In Japan, it is up to the listener to infer the remaining “9” of information from the “1” received. Therefore it is not so much the speaker that is bearing the main responsibility of whether the information is conveyed as intended but in fact the listener. In Japan, it is very impolite to interrupt the speaker even if you cannot follow what has been said.
It is only permitted to ask in order to clarify if the speaker gives a verbal cue like „any questions?” or “is everything clear?”.
The challenge for non-Japanese is that most native speakers of Japanese of course adhere to that basic rule even when using English.
So what can you do to spot the “elephant” right away?
Always pay very close attention to non-verbal signals a Japanese listener might give and make sure to repeatedly ask whether you have been understood. Also, use phrases like “maybe I am talking too fast, shall I repeat?” or “My explanation wasn´t clear, I know, so feel free to ask!”. That will make it easier especially for older Japanese to start asking for clarification. Younger Japanese are often more comfortable with asking if they cannot follow.

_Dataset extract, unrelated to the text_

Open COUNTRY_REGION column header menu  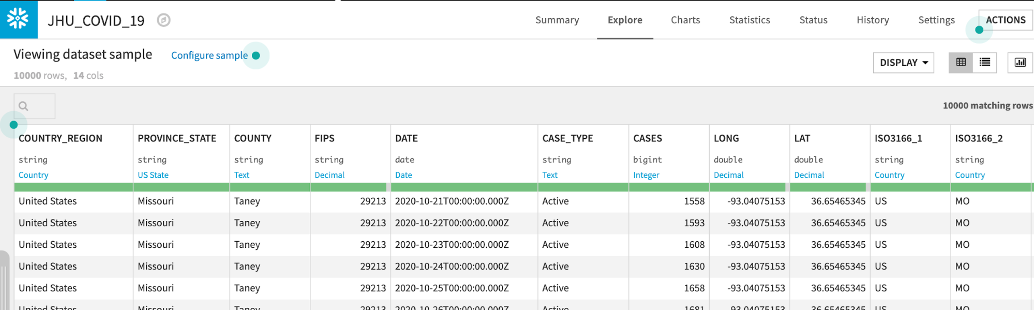61,138
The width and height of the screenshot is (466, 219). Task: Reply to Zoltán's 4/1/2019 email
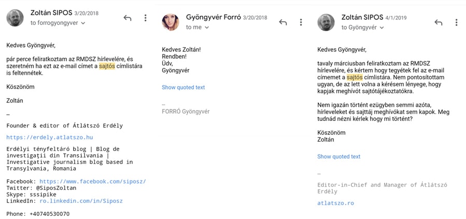[x=439, y=22]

The invisible part of a culture that needs our attention
Sociological models often describe culture as an iceberg that consists of 2 parts, a visible one over the surface and one below the invisible water level.
When we first come into contact with another culture, we are only able to perceive the visible part of the culture when we try to interpret their actions and behavior. Things like facial/verbal expression or body language are easily accessible to our senses and are the first things we pick up. This can be problematic as we tend to use our own values as a reference to determine whether we approve of the things members of other cultures do and say or whether we judge them as acting “strange”, “illogical” or even “impolite”.
As we work in an international environment we should therefore try to learn as much as possible about the things below the surface in order to be capable of interpreting actions and language based on the other culture´s values and attitudes. This approach goes a long way as we aim to improve mutual understanding and trust.
What’s in a “yes”?
Here is an example to illustrate:
The meaning of the word “yes” in business English is generally either approval or at least a sign that the person you are talking to is following what you are saying. However, every non-Japanese working with Japanese colleagues will have had the experience of a conversation in English where the Japanese counterpart has been responding by using “yes” over and over again regardless of whether they, in fact, disagreed with the message or even failed to understand its meaning. It is difficult for non-Japanese coming from a Western cultural background to understand that particular communicational behavior when they experience it for the first time.
If we, on the other hand, look at the meaning of the word “hai” (“yes”) from a Japanese standpoint, however, we realize that the use of the term is quite different.
“Hai/yes” is a typical “Aizuchi”, in other words, it is a verbal means which is used countless times during any conversation to show that the listener is devoting his utmost attention to the speaker. The meaning “I approve of what you are saying” is not contained in this phrase in any way.
As Japanese expatriates are sent to subsidiaries outside of Japan their English level regarding verbal communication is sometimes not as high as would be desirable. This is for the most part based on the way English is taught in Japanese schools where the focus is less on the spoken but more on the written language. Often somebody’s writing and reading skills may be much higher than the ability to speak English freely.
To recap, Japanese that are talking in English will often use “yes” the same way they would when speaking Japanese which inevitably creates typical cross-cultural misunderstandings like the one described here.
So how to best interpret the word “yes”?
Always remember that the meaning of the word itself is quite different in Japan and mostly does not have to do anything with showing approval of what is being said. It just means “I am in reception mode” regardless of whether somebody agrees or even fully understands what is being said.